Ergonomics: Instead of memory wire, the ear loops are pre-molded using heat shrink. Due to the great flexibility and thinness of the cable, the overall ergonomics is excellent. Probably one of the best I have even seen among removable cable, stock or custom.
Tangle + Memory Effect: While the cable is soft, it does have a little springiness inside and tends to want to straighten itself instead of trying to curve up even after long storage time inside tight space. So basically it is quite a tangle- and memory-free cable
Microphonics: Fairly low in microphonics, almost as low as the stock UE cable for TF10 and much less than the stock cable on Lear LCM-5.
Overall: The cable itself has good build quality and excellent ergonomics. The price is also pretty good – well worth the asking price in my opinion because it almost disappears during use. I don’t think you can ask more than that.
Build Quality: Like the Apollo, the build quality of the cable itself is quite good. In fact, the shiny cable looks rather classy. It is stiffer than Apollo because it is a 24 AWG single cored silver plated 7N OFC cable on each side instead of the multi strand wires configuration in Apollo. However, it is not nearly as stiff as a stock Shure cable so that’s already a big plus. The Y-splitter is basically the same as the one on Apollo. The termination on this cable is for Shure and it is pre-molded in hard translucent plastic then super-glued together after the soldering, so the build quality is already quite good. The mini plug is the Oyaide 3.5mm mini, and it is essentially one of the best mini plugs you can get in the market now. Again, the internal is hot glued to improve durability and heat shrink is used to create strain relief.
Ergonomics: Like Apollo, heat shrink is pre-molded as ear loop. Because it is single cored 24 AWG wire, the cable itself can be bend slightly if wanted. But because of the single core structure, you should try not to do any hard bend as it might weaken the wire inside and cause it to fail in the future.
Tangle + Memory Effect: The cable has a good degree of springiness inside and always wants to bounce back when curved up, so it doesn’t really tangle much. It does however has some memory effect when you over bend it too much because of the single core structure mentioned earlier. It is worst then Apollo, but better than Stock Shure.
Microphonics: Fairly low, lower than Shure stock cable for sure.
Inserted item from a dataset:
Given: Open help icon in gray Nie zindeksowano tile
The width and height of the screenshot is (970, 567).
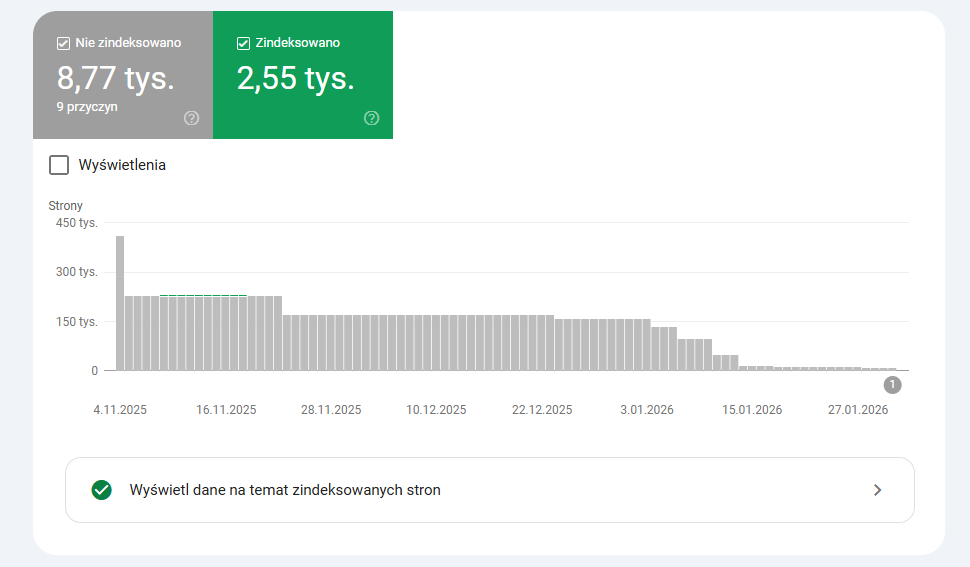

Overall: Like Apollo, the Rhea is a really good cable as far as build quality is concerned. However, it is almost twice as expensive and not as good ergonomics wise (*though not bad per se). I know I can recommend Apollo without reservation, but Rhea will be more suitable if you are going to the higher end look. In my case, using Rhea on a pair of SE215 is nothing but overkill. It will make more sense on a pair of SE535, and more so with the new SE846. Still, it easily beats the cr*p out of the dreaded stock Shure cable.
I must admit I am not a particularly big fan on aftermarket cable. They often can cost an arm and a leg by themselves and sometime improvement is subtle at best. I don’t want to go into the ‘sonic change’ of the cable as it is always an area opened for debate on whether such change is worth the entry price, if there is any change at all. But I can say that I didn’t hear anything bad on both cables – which I will leave them at that. That being said, I am quite impressed with Apollo because the improvement over ergonomics is in itself very significant. As I said before, it is the one I can recommend without hesitation.
A thank to Effect Audio for the samples.